Former child star Mickey Kuhn, known for his role in "Gone With the Wind," died Sunday at 90 in a hospice facility in Naples, Florida, his wife, Barbara, told The Hollywood Reporter.
Until recently, he was in excellent health, she added.
Born on Sept. 21, 1932, in Waukegan, Illinois, Kuhn was 2 when he appeared as an adopted baby in the film "Change of Heart" (1934.) His parents enrolled him in the Mar-Ken School for show-business kids and in 1939, at 6, he was cast as Beau Wilkes, the son of Olivia de Havilland and Leslie Howard's characters, in "Gone With the Wind."
In a 2008 interview for the website Films of the Golden Age, Kuhn said he did not want to go to the audition.
"I was tired and really wasn't up to it, but Mother said we had to go," he said. "There were 60 to 80 kids and adults at the casting office. I started crying and wanted to leave, but mom said to go up and give my name to the lady at the desk. If in 10 minutes I hadn't been called then we would leave.
"I went to the lady and said, 'I'm Mickey Kuhn.' She said, 'Mickey, we've been waiting for you.' And then to the others waiting, 'Thank you, we've cast the part. You may all leave.'"
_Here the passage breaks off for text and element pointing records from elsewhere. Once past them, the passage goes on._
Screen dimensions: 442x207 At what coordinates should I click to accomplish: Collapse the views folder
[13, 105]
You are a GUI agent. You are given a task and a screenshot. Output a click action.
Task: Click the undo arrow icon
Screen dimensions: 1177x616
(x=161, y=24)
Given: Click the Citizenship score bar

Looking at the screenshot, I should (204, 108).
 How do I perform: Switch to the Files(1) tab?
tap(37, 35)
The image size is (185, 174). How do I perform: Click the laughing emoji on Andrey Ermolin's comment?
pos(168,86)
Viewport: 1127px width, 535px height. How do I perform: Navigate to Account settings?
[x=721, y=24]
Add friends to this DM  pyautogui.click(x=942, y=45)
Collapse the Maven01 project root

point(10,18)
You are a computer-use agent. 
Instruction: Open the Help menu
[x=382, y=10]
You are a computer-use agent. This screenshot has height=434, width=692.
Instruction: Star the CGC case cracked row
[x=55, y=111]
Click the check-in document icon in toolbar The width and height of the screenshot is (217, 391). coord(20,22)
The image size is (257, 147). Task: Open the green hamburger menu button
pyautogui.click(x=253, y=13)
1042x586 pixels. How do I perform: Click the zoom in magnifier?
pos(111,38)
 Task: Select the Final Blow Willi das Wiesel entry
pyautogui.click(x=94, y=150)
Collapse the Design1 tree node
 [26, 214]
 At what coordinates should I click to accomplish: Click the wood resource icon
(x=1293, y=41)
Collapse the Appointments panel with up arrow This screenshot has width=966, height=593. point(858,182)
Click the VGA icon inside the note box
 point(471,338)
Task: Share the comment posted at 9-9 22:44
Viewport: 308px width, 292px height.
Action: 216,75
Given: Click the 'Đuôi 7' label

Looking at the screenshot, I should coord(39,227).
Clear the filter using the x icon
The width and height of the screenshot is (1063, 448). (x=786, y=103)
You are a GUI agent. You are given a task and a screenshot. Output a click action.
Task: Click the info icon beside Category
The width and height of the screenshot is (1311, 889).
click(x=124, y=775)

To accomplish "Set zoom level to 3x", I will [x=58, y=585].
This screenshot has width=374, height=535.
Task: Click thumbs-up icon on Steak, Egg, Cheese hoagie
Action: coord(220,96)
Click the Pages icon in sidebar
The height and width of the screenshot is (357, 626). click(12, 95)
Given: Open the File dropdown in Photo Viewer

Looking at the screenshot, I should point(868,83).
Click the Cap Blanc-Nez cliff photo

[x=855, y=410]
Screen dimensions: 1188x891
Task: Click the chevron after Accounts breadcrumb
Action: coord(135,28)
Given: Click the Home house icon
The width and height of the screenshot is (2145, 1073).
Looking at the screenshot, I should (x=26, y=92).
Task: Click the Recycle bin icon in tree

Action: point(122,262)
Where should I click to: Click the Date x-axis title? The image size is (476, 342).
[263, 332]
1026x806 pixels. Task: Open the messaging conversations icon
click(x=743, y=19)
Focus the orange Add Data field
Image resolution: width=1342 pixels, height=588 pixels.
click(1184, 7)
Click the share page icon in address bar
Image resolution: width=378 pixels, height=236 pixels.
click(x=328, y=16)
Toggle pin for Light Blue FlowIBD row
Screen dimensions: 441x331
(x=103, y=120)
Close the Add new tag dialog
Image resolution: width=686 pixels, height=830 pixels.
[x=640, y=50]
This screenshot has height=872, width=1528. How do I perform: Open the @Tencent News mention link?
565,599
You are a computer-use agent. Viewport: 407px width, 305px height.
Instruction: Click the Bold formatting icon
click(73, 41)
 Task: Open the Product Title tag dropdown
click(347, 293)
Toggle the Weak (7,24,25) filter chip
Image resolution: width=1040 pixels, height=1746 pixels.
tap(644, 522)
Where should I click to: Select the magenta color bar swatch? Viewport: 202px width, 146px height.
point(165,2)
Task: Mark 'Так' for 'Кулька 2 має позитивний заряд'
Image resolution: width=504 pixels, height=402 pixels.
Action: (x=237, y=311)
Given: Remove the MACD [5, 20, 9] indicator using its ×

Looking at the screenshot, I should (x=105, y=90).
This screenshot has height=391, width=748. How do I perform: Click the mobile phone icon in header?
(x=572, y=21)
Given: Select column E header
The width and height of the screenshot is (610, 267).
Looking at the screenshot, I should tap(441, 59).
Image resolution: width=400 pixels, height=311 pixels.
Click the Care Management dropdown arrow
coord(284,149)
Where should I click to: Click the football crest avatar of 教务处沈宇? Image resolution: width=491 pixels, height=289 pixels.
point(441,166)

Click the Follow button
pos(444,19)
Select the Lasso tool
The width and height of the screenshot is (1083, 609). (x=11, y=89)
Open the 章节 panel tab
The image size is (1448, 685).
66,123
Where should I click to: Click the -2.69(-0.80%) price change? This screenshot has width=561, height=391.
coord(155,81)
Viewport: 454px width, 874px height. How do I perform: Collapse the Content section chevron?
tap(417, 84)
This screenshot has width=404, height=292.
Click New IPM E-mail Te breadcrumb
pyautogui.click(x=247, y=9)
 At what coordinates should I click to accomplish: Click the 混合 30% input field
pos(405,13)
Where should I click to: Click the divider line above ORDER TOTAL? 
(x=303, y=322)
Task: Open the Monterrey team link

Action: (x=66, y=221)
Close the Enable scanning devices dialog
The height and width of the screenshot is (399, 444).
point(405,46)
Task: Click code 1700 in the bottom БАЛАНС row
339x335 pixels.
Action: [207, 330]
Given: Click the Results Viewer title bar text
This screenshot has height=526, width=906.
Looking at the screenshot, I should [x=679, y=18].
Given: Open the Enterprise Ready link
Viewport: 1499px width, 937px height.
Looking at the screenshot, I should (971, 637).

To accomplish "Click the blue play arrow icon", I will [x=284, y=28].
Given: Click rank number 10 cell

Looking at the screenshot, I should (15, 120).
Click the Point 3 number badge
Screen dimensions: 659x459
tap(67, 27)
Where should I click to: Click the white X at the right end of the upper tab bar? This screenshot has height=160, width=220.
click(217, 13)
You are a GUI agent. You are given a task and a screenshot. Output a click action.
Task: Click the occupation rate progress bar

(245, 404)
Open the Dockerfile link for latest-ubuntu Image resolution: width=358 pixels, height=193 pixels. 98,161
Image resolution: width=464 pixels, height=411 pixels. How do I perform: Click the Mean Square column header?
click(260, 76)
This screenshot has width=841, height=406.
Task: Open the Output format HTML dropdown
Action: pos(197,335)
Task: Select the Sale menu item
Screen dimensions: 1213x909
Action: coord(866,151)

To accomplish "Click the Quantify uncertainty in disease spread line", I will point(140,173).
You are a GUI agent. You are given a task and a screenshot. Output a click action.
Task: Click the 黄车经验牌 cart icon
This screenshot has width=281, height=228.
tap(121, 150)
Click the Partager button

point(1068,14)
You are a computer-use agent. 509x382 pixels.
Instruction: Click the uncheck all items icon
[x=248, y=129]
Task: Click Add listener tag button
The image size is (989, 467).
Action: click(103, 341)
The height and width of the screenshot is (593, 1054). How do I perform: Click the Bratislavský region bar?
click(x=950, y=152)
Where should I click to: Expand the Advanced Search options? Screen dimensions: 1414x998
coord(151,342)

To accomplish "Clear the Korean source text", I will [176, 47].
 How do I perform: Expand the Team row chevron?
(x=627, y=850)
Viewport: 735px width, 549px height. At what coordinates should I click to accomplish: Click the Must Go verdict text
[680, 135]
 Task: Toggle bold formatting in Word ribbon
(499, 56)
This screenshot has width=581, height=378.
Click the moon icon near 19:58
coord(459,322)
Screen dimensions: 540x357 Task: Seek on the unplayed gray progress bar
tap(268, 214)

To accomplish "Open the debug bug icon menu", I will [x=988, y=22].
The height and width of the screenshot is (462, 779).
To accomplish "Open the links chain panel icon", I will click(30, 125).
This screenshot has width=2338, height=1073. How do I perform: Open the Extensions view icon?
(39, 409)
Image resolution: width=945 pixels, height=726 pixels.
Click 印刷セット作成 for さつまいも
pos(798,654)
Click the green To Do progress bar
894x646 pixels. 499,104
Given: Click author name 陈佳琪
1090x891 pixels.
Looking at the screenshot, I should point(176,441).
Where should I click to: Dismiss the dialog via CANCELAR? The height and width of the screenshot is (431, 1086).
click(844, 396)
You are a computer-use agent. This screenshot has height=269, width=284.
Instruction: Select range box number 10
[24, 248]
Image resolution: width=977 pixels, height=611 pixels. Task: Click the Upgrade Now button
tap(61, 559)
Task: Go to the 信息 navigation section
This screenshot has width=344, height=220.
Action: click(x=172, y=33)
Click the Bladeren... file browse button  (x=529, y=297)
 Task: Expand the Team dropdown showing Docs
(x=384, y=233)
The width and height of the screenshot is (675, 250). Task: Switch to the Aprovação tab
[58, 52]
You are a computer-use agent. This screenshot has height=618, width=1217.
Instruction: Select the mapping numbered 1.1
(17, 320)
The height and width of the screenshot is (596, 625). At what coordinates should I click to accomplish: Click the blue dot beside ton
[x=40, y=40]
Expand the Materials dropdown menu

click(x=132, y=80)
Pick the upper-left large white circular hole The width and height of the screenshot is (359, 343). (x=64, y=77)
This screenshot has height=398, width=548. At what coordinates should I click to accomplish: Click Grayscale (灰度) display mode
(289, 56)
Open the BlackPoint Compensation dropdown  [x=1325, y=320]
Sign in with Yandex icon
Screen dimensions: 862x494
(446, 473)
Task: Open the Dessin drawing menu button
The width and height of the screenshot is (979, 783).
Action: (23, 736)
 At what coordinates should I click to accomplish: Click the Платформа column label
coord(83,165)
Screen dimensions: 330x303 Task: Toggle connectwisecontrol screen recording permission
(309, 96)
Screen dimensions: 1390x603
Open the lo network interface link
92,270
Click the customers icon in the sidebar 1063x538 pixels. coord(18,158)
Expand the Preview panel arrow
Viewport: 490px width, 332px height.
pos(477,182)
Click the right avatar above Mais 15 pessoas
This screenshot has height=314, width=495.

That same year Kuhn appeared in several other films including "King of the Underworld," starring Humphrey Bogart; "Juarez," featuring Bette Davis and Paul Muni; and "When Tomorrow Comes," starring Irene Dunne and Charles Boyer. Other film credits include "I Want a Divorce" (1940), "Dick Tracy" (1945), "The Strange Love of Martha Ivers" (1946), "Magic Town" (1947), "Red River" and "Broken Arrow" (1950).
In 1951, Kuhn joined the U.S. Navy, where he worked for four years as an aircraft electrician. He later appeared in "The Last Frontier" (1955) and "Away All Boats" (1956). His last onscreen appearance was in three 1957 episodes of CBS' "Alfred Hitchcock Presents."
Kuhn went on to work in airport management for American Airlines and at terminals in Washington and Boston. He retired in 1995.
He is survived by his wife, son Mick, daughter Patricia, and granddaughter Samantha.